MATERIALS AND METHODS

Patients and preparation of peritoneal washing

Between November 2009 and November 2011, all the patients undergoing elective resection for cancer of the colon or intra-peritoneal rectum were enrolled in this prospective longitudinal study. Exclusion criteria were preoperative chemo- o radiotherapy and cancer of the low rectum.

Procedure

Peritoneal washing is done just after the laparotomy or laparoscopy, before colonic mobilization.
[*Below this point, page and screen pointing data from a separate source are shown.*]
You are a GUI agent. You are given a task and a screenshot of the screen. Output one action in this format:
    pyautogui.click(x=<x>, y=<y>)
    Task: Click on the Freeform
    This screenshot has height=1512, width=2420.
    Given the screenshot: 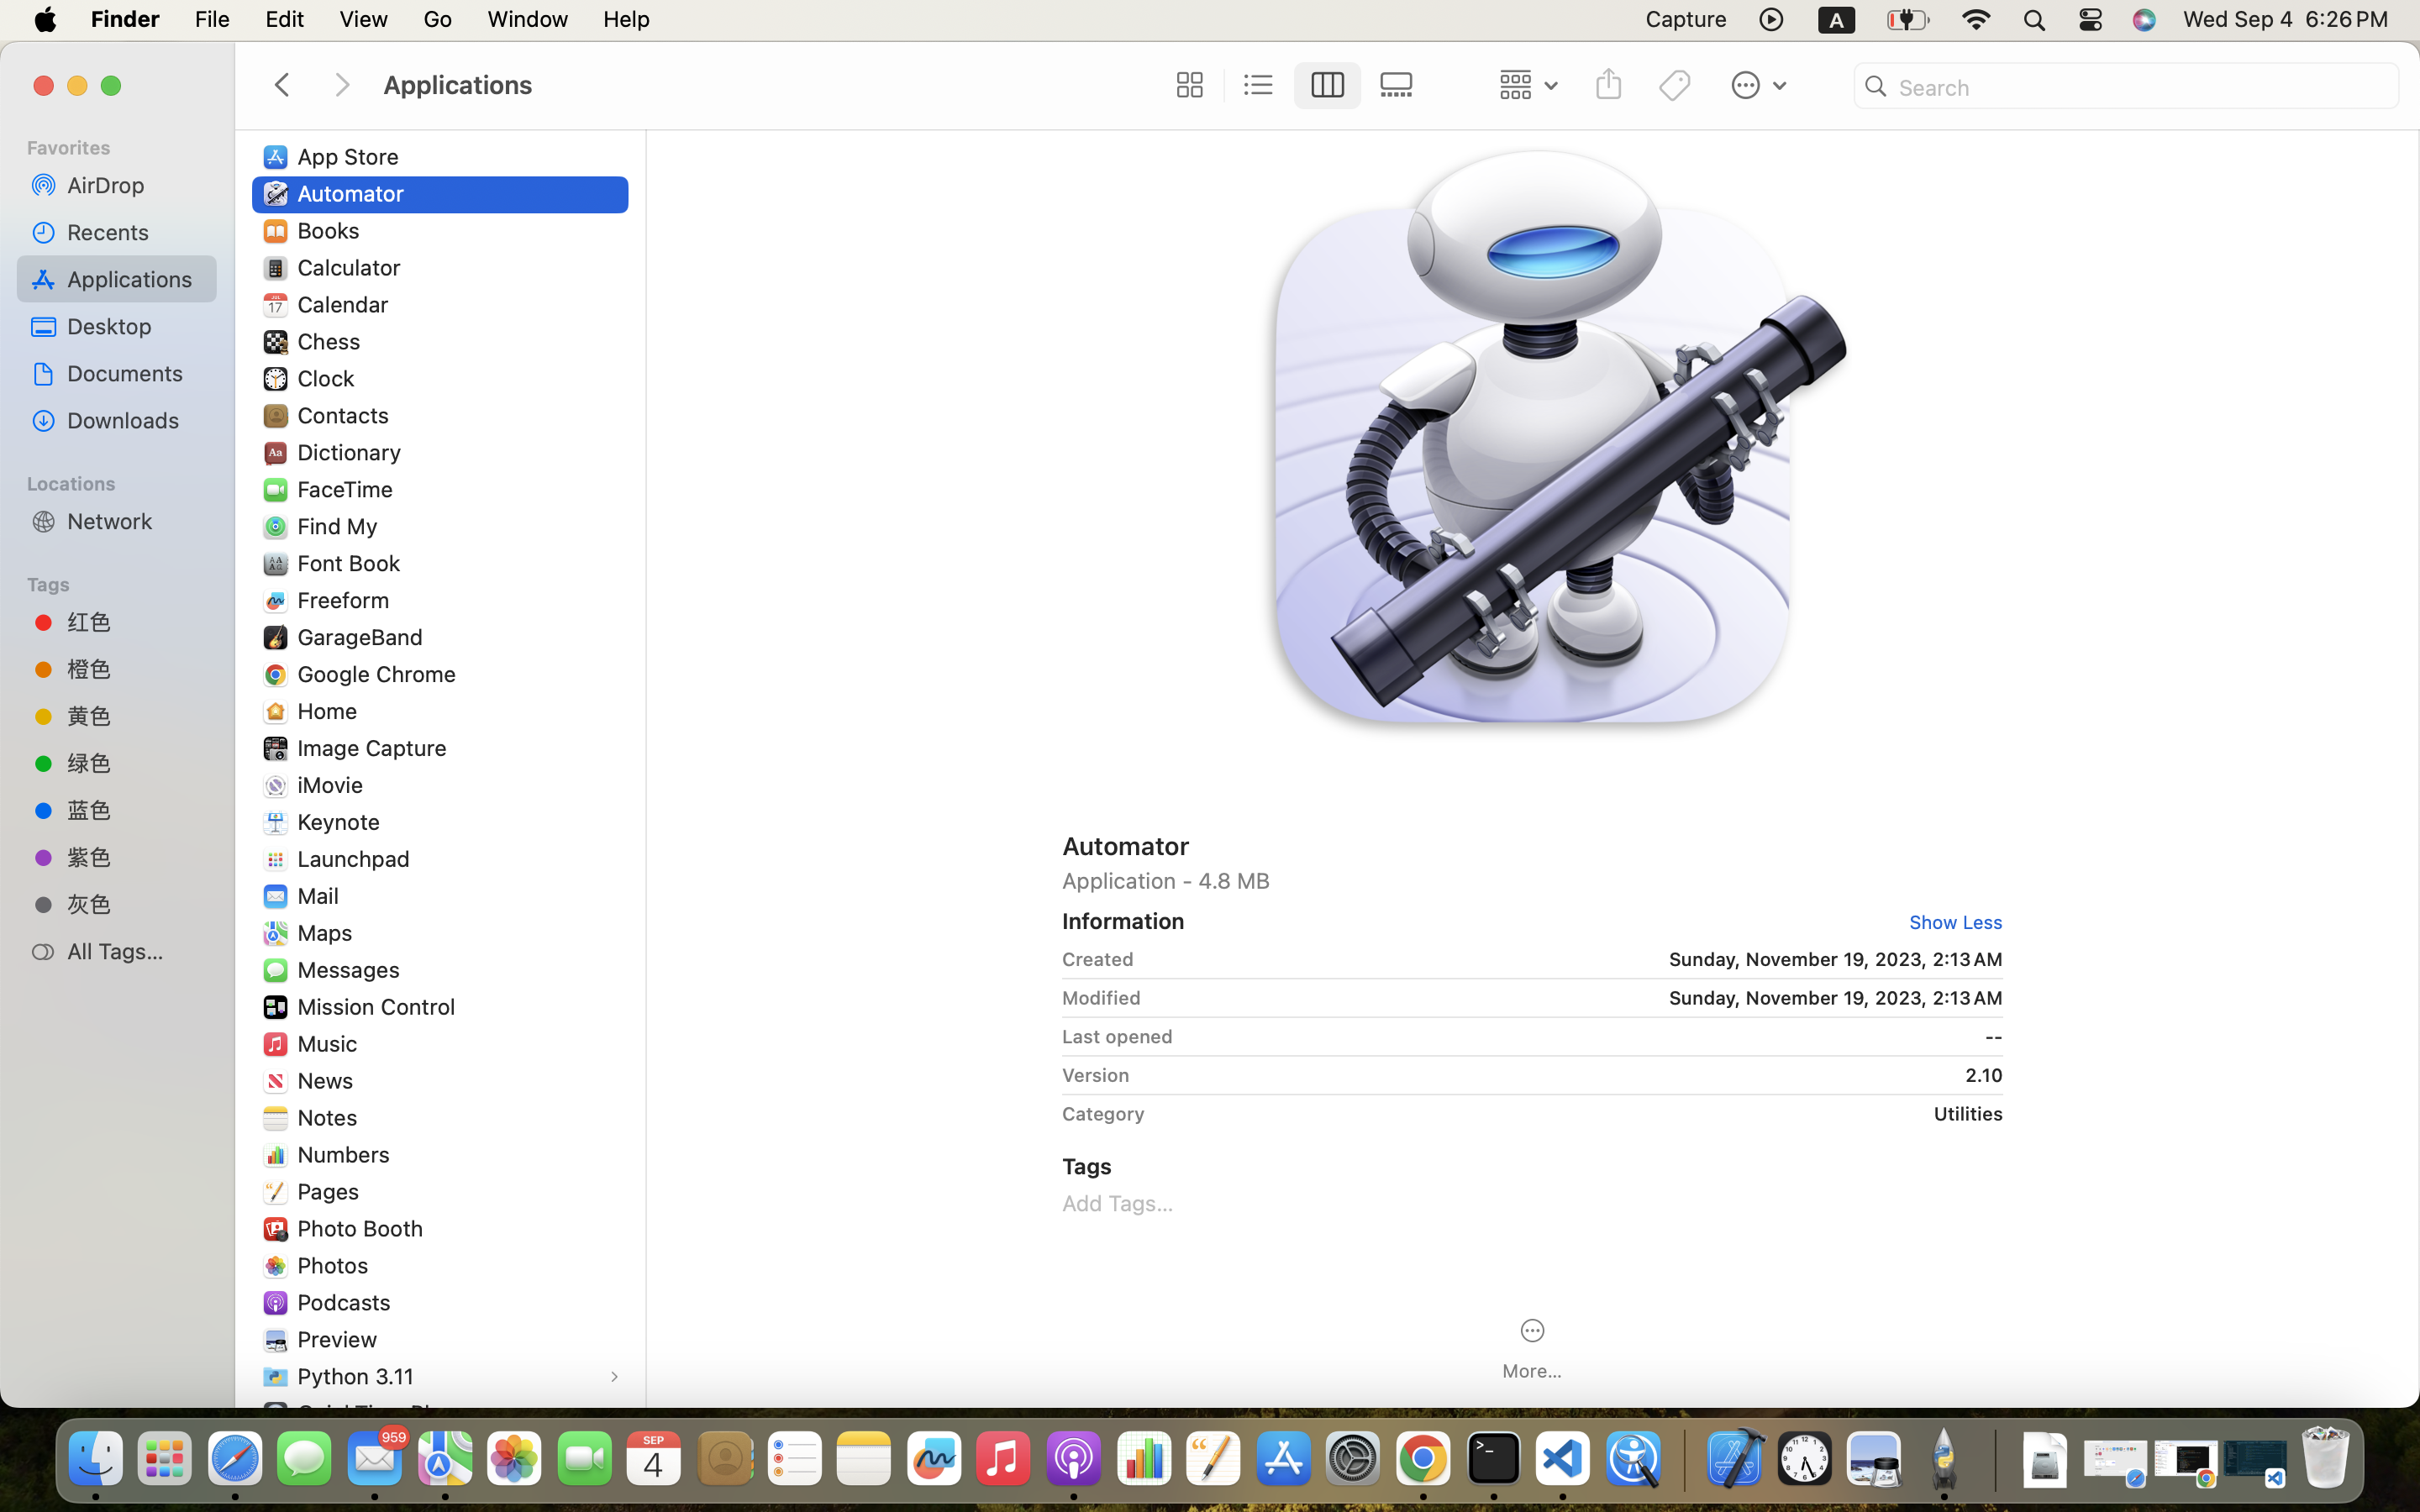 What is the action you would take?
    pyautogui.click(x=347, y=600)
One-hundred twenty ml of saline solution at 20° C is instilled at the site of the tumor and 60 ml of this fluid is then aspirated and collected in sterile containers and sent for RNA extraction. Samples are centrifuged at 670 G for 10 minutes. RNA is extracted from the cell precipitate using the TRIzol reagent (Invitrogen), reverse transcribed into complementary DNA (cDNA) and amplified by Real-time PCR using the following conditions: denaturation, 1 minute at 95°C; hybridization, 30 seconds at 50°C; and finally elongation of the filament at 75°C for 30 seconds. During PCR, temperature variations are used to control the activity of the polymerase and the binding of the primers. The sequence of the primers for the MMP-7 is FWD: 5′-ATGAACGCTGGACGGATGGT-3; REV: 5′-TGGAGTGGAGGAACAGTGCT-3′. The sequence of the primers for β-actin, used as an internal control, is: FWD: 5′-AAGATGACCCAGATCATGTTTGAG ACC-3; REV: 5′-AGCCAGTCCAGACGC AGGAT-3. The entire method is performed using the ‘IQ SYBR Green Supermix’ (Bio-Rad Laboratories, Milan). Each sample was analyzed in duplicate by Real-time PCR. A sample was considered positive for the gene analyzed when adequate amplification curve was detected in the dual evaluation conducted on the same sample. Samples were considered negative when no amplified or only one amplified was detected. This method, based on duplicate analysis, allows reducing to a negligible value the probability that the amplified does not correspond in fact to the gene under study.

Follow-up

After surgical resection, all patients are undergoing regular follow-up for assessing recurrence. Postoperative surveillance includes onco-markers, CT scan and colonoscopy.

Bioinformatic

Gene expression datasets were analysed by using oncomine online tool (onocomine.org). Analysis of Kaplan-Maier estimation curve has been performed as previously described [174, 175]. Briefly, samples were divided in two cohorts so that to maximize positive correlation between expression profiles of MMP7 and TGFb1. The separation of patients into “cohort 1” and “cohort 2” along with survival information is next used to find any statistical differences in survival outcome. The R statistical package is used to perform survival analyses1 and to draw KMplots.